Goal of the exercise: Print every entry again exactly, with no pictures.

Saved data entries
☆ ☆ ☆ ☆ ☆
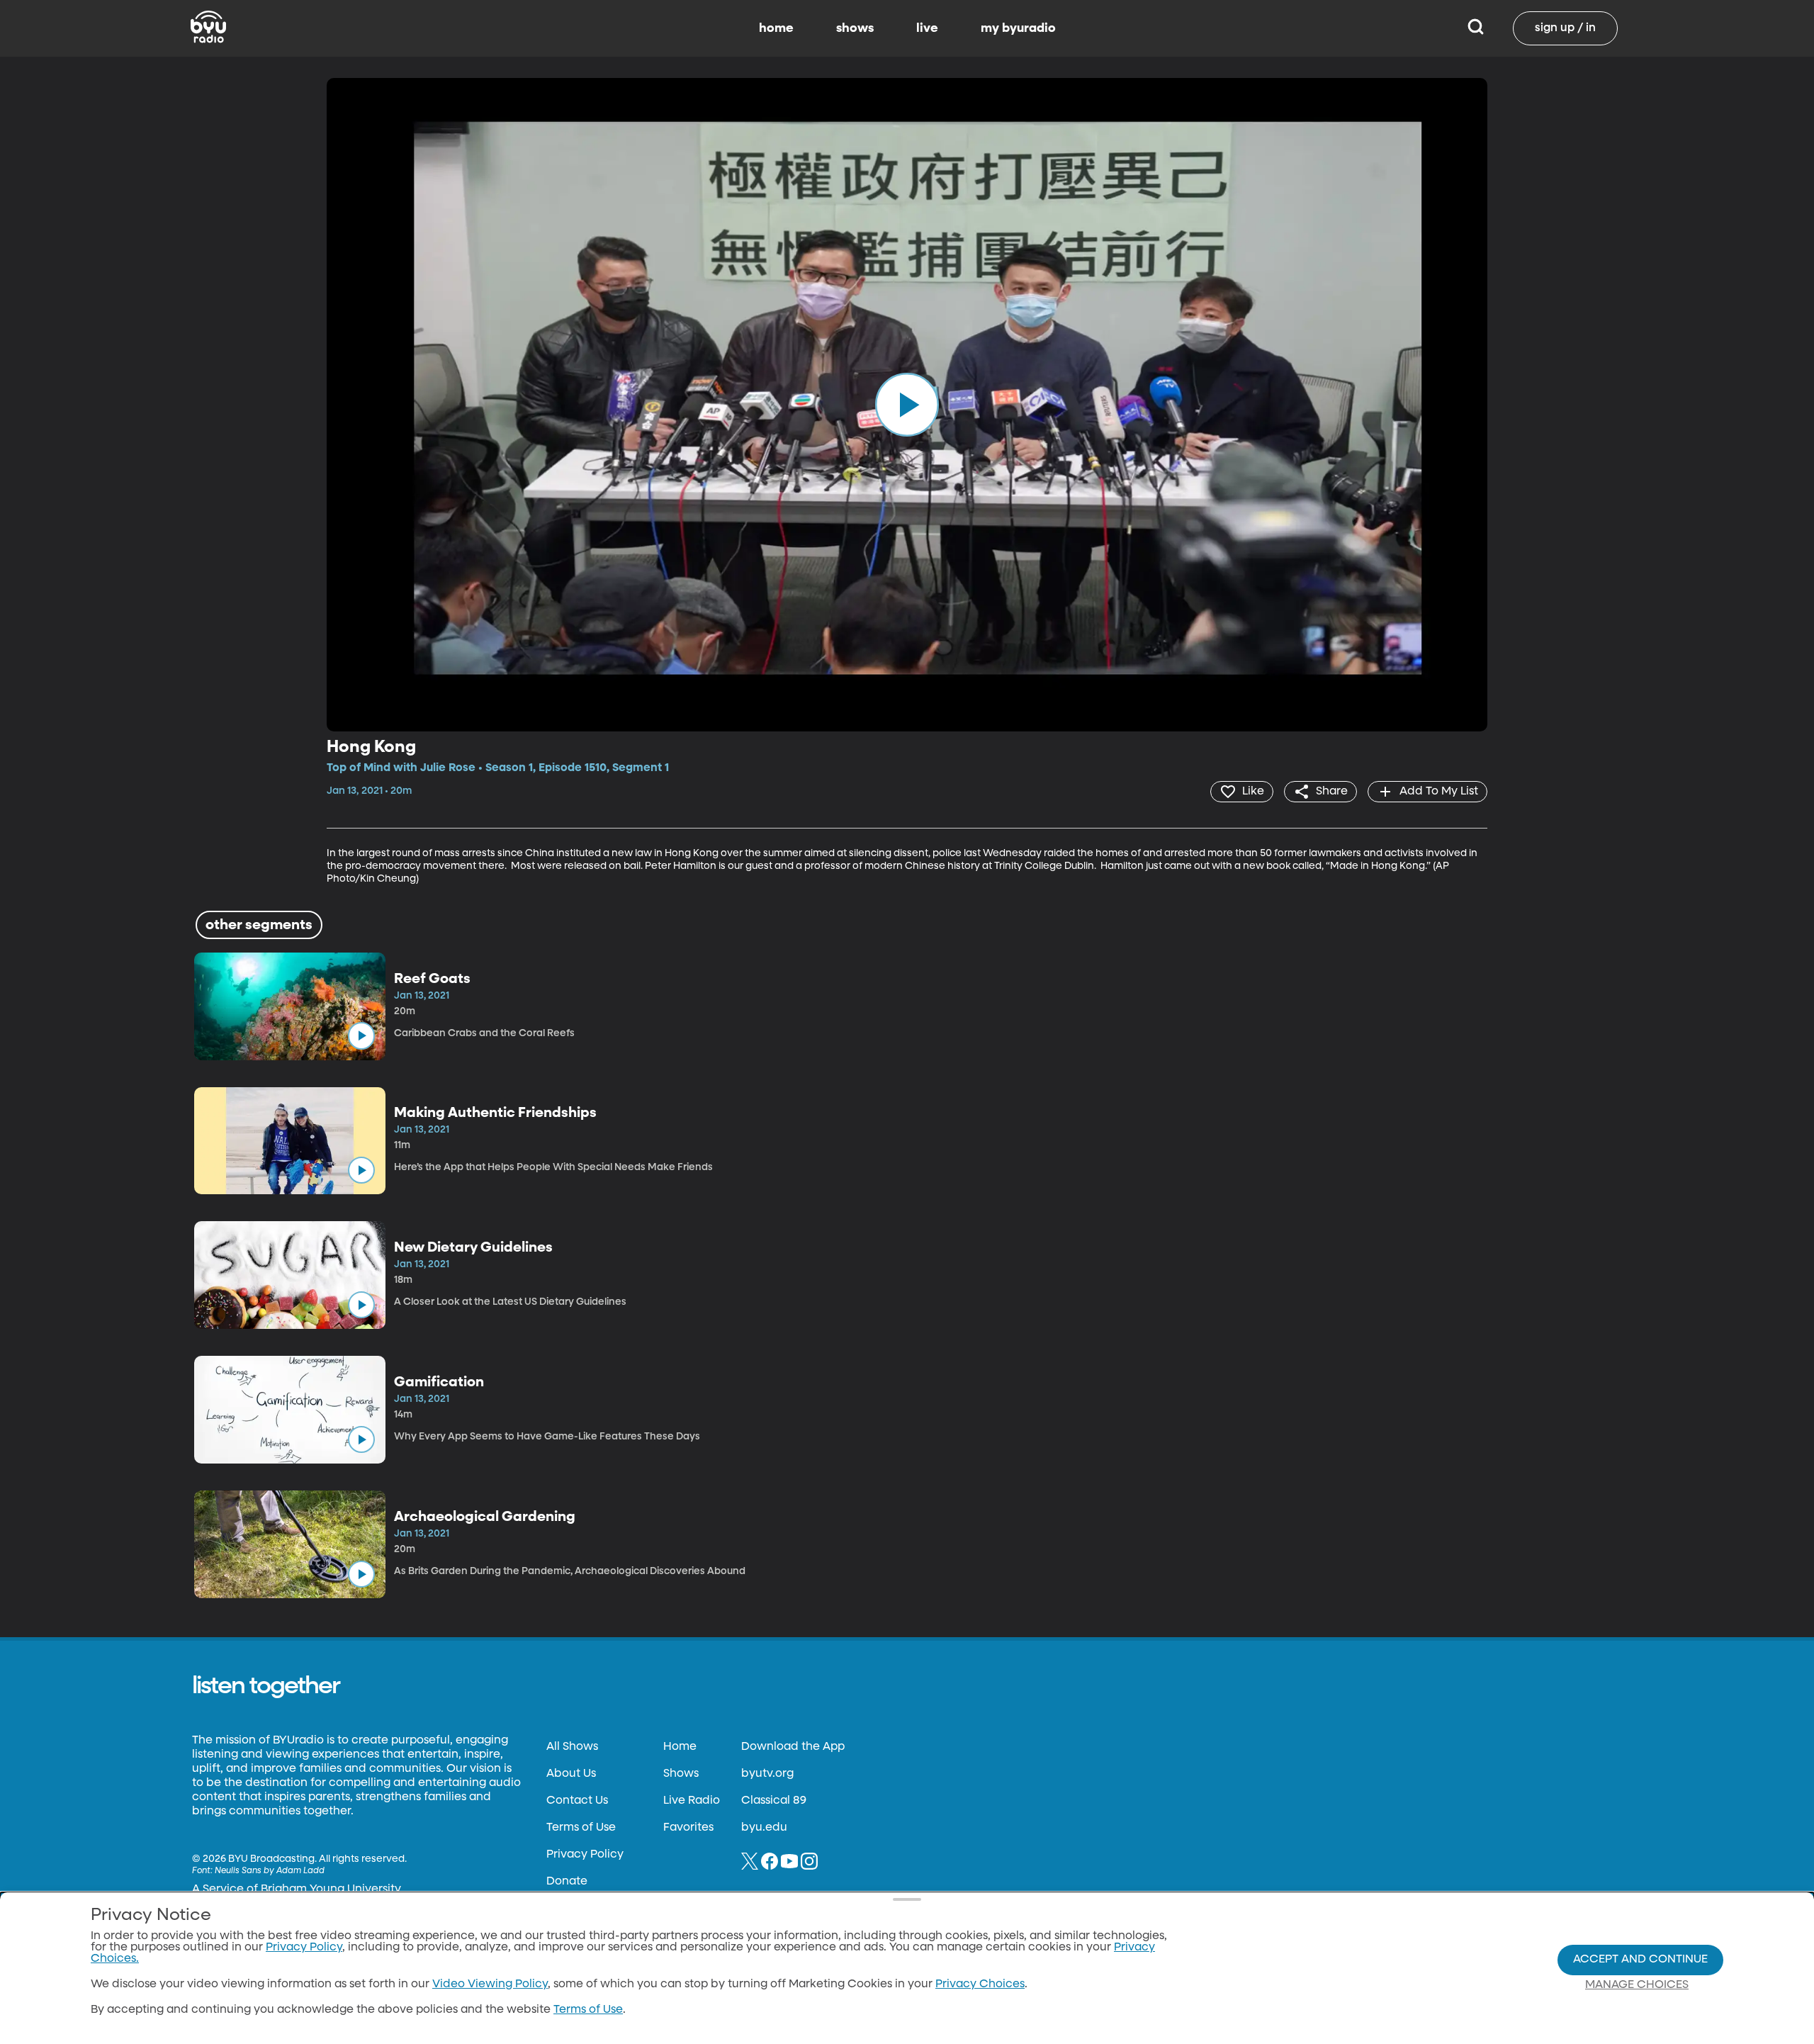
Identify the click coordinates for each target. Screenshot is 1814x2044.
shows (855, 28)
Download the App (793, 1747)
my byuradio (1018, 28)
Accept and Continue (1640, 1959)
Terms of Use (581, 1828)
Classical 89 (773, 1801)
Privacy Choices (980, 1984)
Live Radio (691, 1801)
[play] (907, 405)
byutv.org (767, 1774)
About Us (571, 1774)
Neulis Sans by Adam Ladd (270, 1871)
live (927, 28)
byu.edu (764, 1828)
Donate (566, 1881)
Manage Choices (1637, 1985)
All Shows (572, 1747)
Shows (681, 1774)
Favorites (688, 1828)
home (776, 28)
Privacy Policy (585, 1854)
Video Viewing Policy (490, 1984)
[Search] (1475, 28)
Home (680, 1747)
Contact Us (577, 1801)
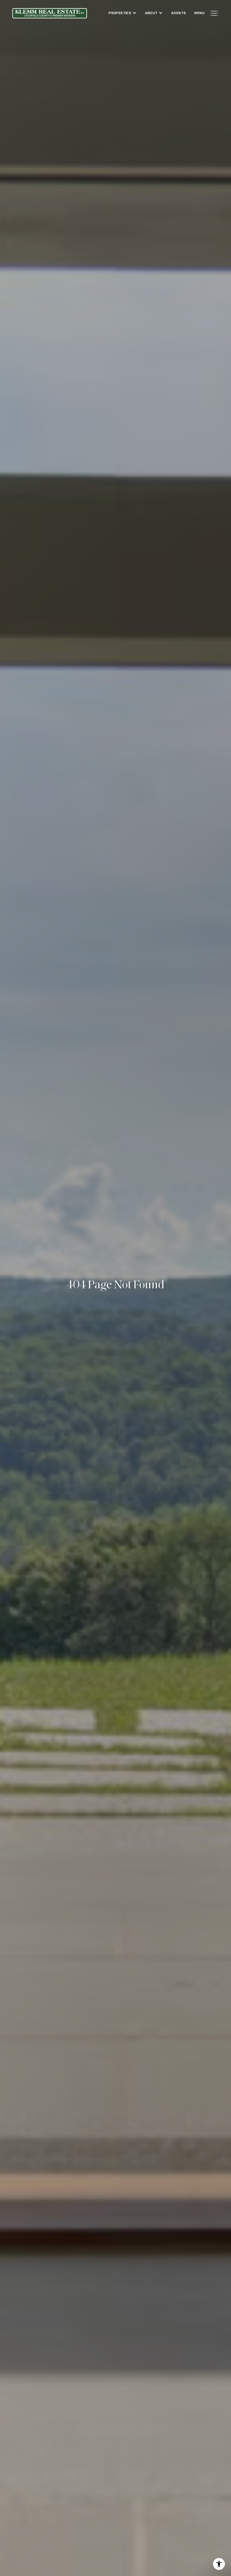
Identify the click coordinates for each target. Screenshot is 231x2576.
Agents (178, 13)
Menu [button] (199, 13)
☆ ☆ ☆ ☆ ☆
Answer section:
Identify the click coordinates for each target. Screenshot is 1814x2044.
shows (855, 28)
Download the App (793, 1747)
my byuradio (1018, 28)
Accept and Continue (1640, 1959)
Terms of Use (581, 1828)
Classical 89 (773, 1801)
Privacy Choices (980, 1984)
Live Radio (691, 1801)
[play] (907, 405)
byutv.org (767, 1774)
About Us (571, 1774)
Neulis Sans by Adam Ladd (270, 1871)
live (927, 28)
byu.edu (764, 1828)
Donate (566, 1881)
Manage Choices (1637, 1985)
All Shows (572, 1747)
Shows (681, 1774)
Favorites (688, 1828)
home (776, 28)
Privacy Policy (585, 1854)
Video Viewing Policy (490, 1984)
[Search] (1475, 28)
Home (680, 1747)
Contact Us (577, 1801)
Identify the click coordinates for each target. Screenshot is 231x2576.
Agents (178, 13)
Menu [button] (199, 13)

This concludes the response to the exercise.